As far as Bionicle goes, it's a relatively easy reader and it presumably has a lot of exciting words that high schoolers are invested in learning. I know my French class spent a lot more time on words like "tuer" and "echapper" than was probably warranted.
Hail Martin Septim!Terry Pratchett. Terry Pratchett. Terry Pratchett.
Oh, most definitely. There are a ton of reviews calling Pratchett a 'modern Chaucer' and most schools just ignore his books. When I was in the International Baccalaureate, I asked why there were no Terry Pratchett books on the list of books the teachers could choose from, and apparently it was because it was fantasy. When the 'His Dark Materials' books were on there.
Not Three Laws compliant."Whatever is best selling at the moment" is a horrible idea. Putting aside whether 50 Shades of Grey and Twilight are appropriate for kids, are they really what's going to get kids excited about reading?
The English curriculum should really be linked up with the rest of what children are being taught - especially history. Teach Tudor England in history —> Shakespeare in English; teach WW 1 —> Wilfred Owen etc.

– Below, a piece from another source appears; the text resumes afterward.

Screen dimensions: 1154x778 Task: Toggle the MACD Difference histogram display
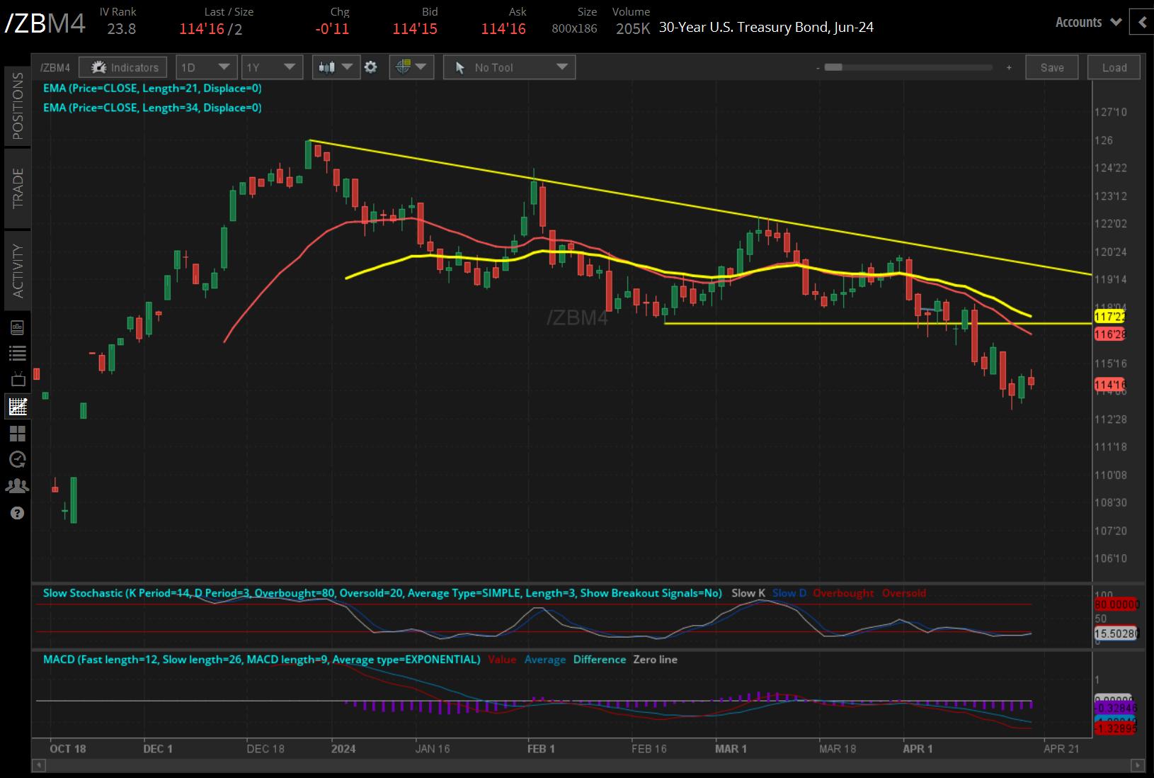click(x=600, y=660)
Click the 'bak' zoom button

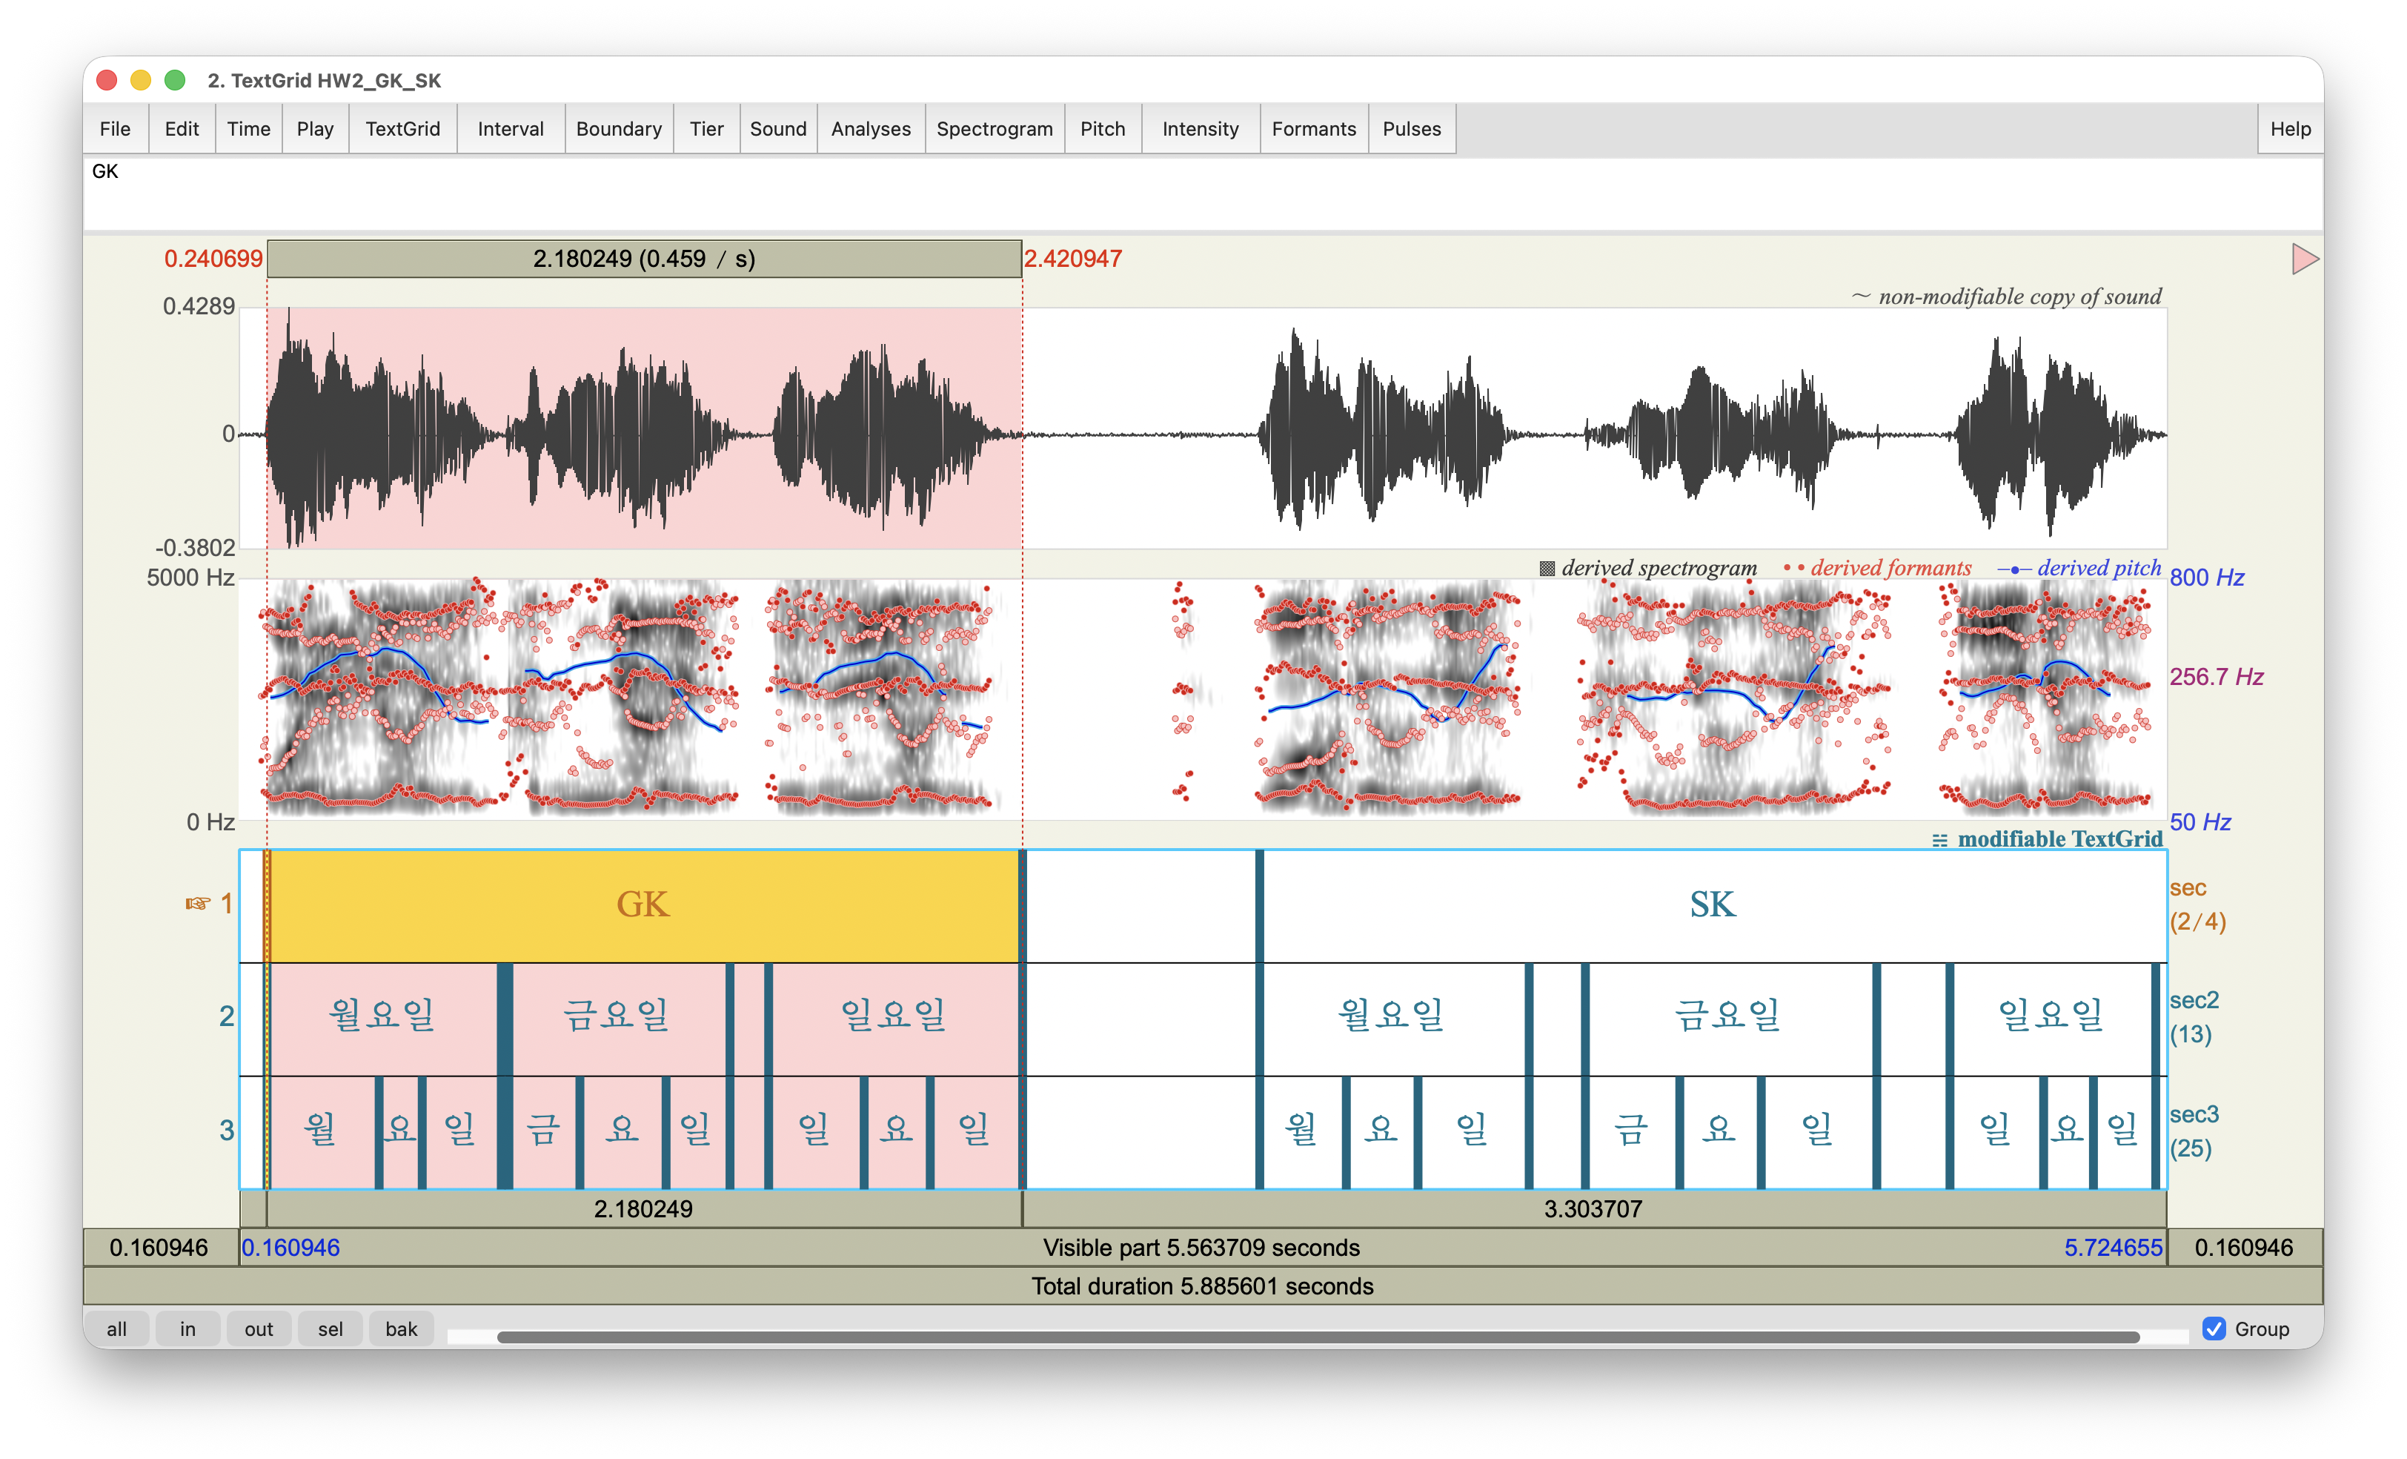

Obviously you would need to tailor this to your country's history. In America, the Depression could be taught in history, while the likes of Grapes of Wrath could be taught in English.
Unfortunately this wouldn't be applicable to all periods of history, but it would enrich the texts with a greater understanding of the context in which they were written.
Violence is the last refuge of the incompetent.They stand a better chance than most of the current curriculum. As long as it's not just whatever the administration at the time is fans of, it stands at least a chance of being amusing. A general vote among the students would probably be best.
Fight smart, not fair.A poll among the students kind of defeats the point of exposing them to something new. It also has the same problem with picking from the top of the NY Best Seller's list- you can have the #1 book in the country even if most people would think that your book is crap; you just have to have a larger minority buying your book than anybody else's. Your book only has to be highly successful with some niche, even if the very things that make it successful there make it intolerable to everybody else.
As it happens, I recently read a book, "Democratic Eloquence: The Fight Over Popular Speech in Nineteenth-Century America" by Kenneth Cmiel, which among other things covers how Literature became a separate subject from English in American schools.